Victoria has recorded its largest jump in cases at any point in the coronavirus crisis, with 127 cases reported on Monday, as the state confirmed its 21st death and the premier announced the state’s border with NSW would be closed from midnight on Tuesday.
Daniel Andrews said the border closure would be enforced only on the NSW side.
“[The closure] is the result of a phone hook-up between the prime minister and the premier of New South Wales and myself just an hour or so ago, where we have – all of us – agreed that the best thing to do is to close the border,” Andrews said on Monday morning.
“That closure will be enforced on the New South Wales side, so as not to be a drain on resources that are very much focused on fighting the virus right now across our state. I am grateful to the premier of NSW for her support in giving effect to that,” he said.
Several towns straddle the NSW and Victorian border, including the regional city of Albury–Wodonga. Andrews said there would be a permit system for those who must conduct unavoidable travel over the border.
“This is very much a decision that is made by myself, the Prime Minister and the premier of NSW … All three of us agreed that this was the appropriate step to take right now. There’s no more intrigue to it than that. It wasn’t a matter of anything other than a unified and joint position to take this step.”
Andrews confirmed that a man in his 90s had died of Covid-19, bringing Victoria’s death toll to 21, and the national count to 105. He provided no further details, “out of respect for the family”.
More than 3,000 Melburnians remain in hard lockdown in nine public housing towers in the city’s inner north and west. Andrews said that an additional 26 cases had now been linked to the towers, taking the total to 53.

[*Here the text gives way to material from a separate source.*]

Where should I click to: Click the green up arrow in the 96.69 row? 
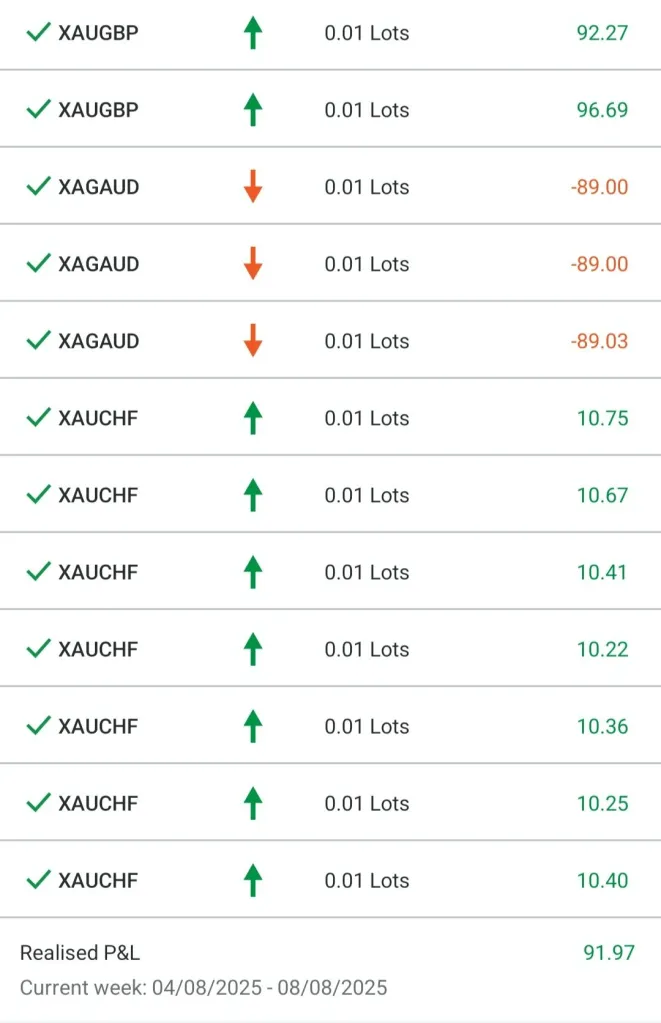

“We expect that number to continue to grow. If you know it is in there, and you are going to test everybody, then you will find more cases. That is the strategy, that is what we want to be able to achieve. We can then provide care and support and the appropriate framework around anybody who tests positive, and indeed, end the lockdown for those who are not positive sooner rather than later,” he said.
The lockdown order has been issued for two weeks, with the government indicating it would initially last for five days and would be assessed on a daily basis.
Andrews defended sending out legal documents to residents that led many to believe the lockdown was already confirmed to be lasting a full fortnight.
“From time to time, there will be steps that you have to take that may not necessarily be ideal. But people have a right to understand an Act of the Victorian Parliament, to know exactly what their status at law is. I would hope that didn’t add to any distress,” he said.
The housing minister, Richard Wynne, acknowledged that some residents felt they had not received adequate government support.
“I know that there’s been some commentary about, perhaps, people who have not necessarily received the level of support that they would have liked, but I just want to assure all residents that we are doing absolutely everything that we can to both reach out and support people in this really difficult time at the moment.”
Levels of domestically acquired cases in recent weeks have far outstripped those during the peak of the virus’s first wave, when statewide lockdowns were in place. The chief health officer, Brett Sutton, said wider lockdowns were under serious consideration.
“We’re not excluding that possibility. We have always flagged that we have got these two tools – the testing and tracing tool and the physical distancing tool. We worked extremely hard the get the word out … But we need to form a view over coming days as to whether that’s a sufficient suppression of transmission.”
Sutton defended not extending lockdowns to more postcodes on Monday despite high case numbers in suburbs near the tower blocks.
“There’s significant spillover and so to use the bushfire analogy, there are literally spot fires adjacent to those restricted postcodes. But people are absolutely being engaged in those areas, so there’s lots of doorknocking, there are lots of tests that are occurring.”
More cases were also added to existing outbreaks in Monday’s figures. The Al-Taqwa College outbreak grew by 16, taking the total to 77. One new case was linked to the Truganina family outbreak, and two additional cases were linked to the Paterson Lakes/Lysterfield family outbreak.